You ask your guests a lot of questions. Who are these guests?

Bobby Moynihan (
Saturday Night Live), Ted Danson (Curb Your Enthusiasm), Mary Steenburgen (Book Clubb), Dean Norris (breaking Bad), Tongayi Chirisa (Anne Rice's Mayfair Witches) and Ed Begley Jr. (Better Call Saul), among others.How does the conversation with the guests go?

These people are all very successful, so I could ask them how they got their first break in the industry. We've all been around a long time, and people don't know that we all started hungry, living in an attic somewhere on food stamps. It's always fun to find out how someone got their first break.
What is the format of the show?

We go through each recipe, so you walk away with the recipe and how to make it.

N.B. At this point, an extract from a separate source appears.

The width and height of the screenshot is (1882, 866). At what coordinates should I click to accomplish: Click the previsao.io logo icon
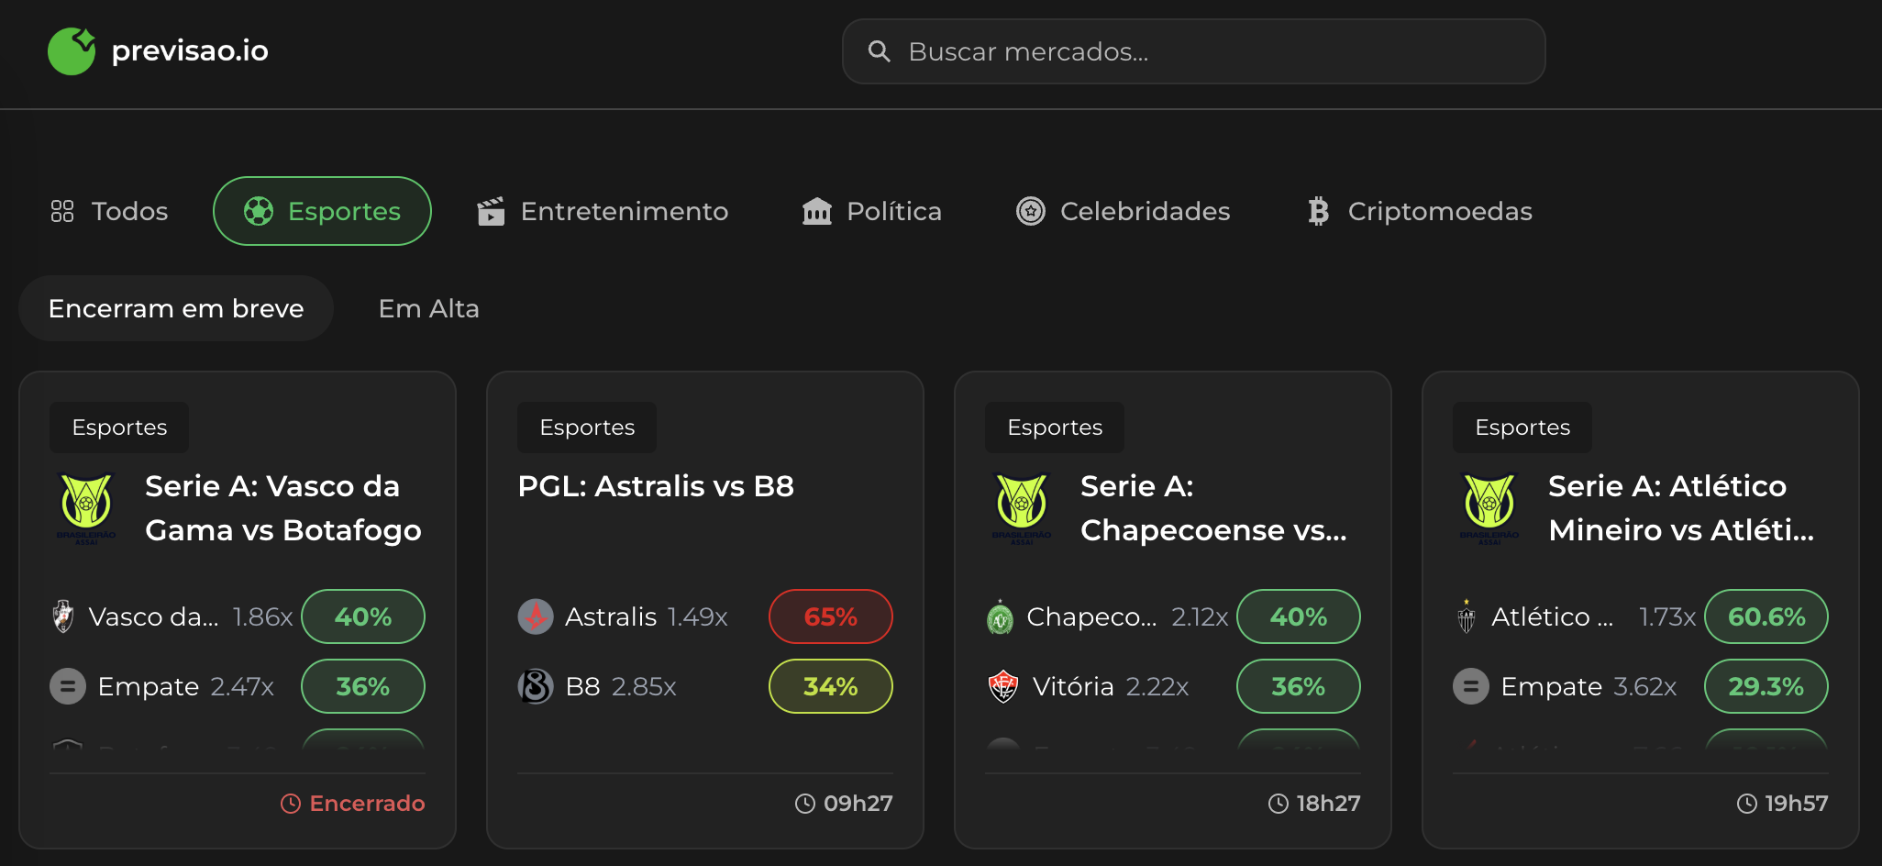(x=71, y=50)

There's no one right way to do it. We made homemade spaghetti, which I've never made before, so you learn how to do that. You get a lot of little kitchen hacks. Renee taught me how to cut an onion. I've been cutting an onion wrong for 40 years.
Is there a theme for each show?

I don't know if it's based on a theme. It's based on an attempt to investigate how to prepare dishes that I make that seem to work for my family, but I don't use a recipe. I just throw stuff out there.
What do you think is the most important takeaway from this show? Is it your presence? Your conversations with the guests? The recipes?

All of the above. That's it.
Unrelated, I know you're a big fan of nuclear fusion energy. Tell me about that.

I'm the founder of a company that I started 26 years ago. We're a startup, but we've raised over a million dollars and we hope to be on the path to clean energy for the planet. It's been my passion for at least 40 years. As Kennedy said, we don't do things because they're easy. Nuclear fusion is really hard to do. But if anyone can do it, it's going to be this particular group of nuclear physicists and engineers. They always say fusion is 30 years away. It's probably going to be a few more years before we can actually put electricity on the grid. Most scientists are interested in energy, electrons, and nuclear energy, and they know that fusion is really the holy grail. It's the answer, the way humans are going to get our energy for the next million years. But it will take a lot of research and development, a lot of money, a lot of engineering, a lot of brainpower and a lot of trial and error to get there. It is a big challenge.
Will you see it in your lifetime?

I hope so. I mean, I didn't think 26 years ago that it would take 26 years or more. But as we went along, we realized that what we were trying to do was so enormous. We're trying to create a microscopic sun in the laboratory suspended by magnetic fields. And doing that is very, very delicate work.
You've done so much in four decades. What legacy do you want to leave?

I think the greatest legacy you can leave is your children. Our children are amazing; they are professionals and they are successful. I am very proud of them. They have good heads on their shoulders and they are very down to earth. As far as being a cook, I don't think that should be my legacy.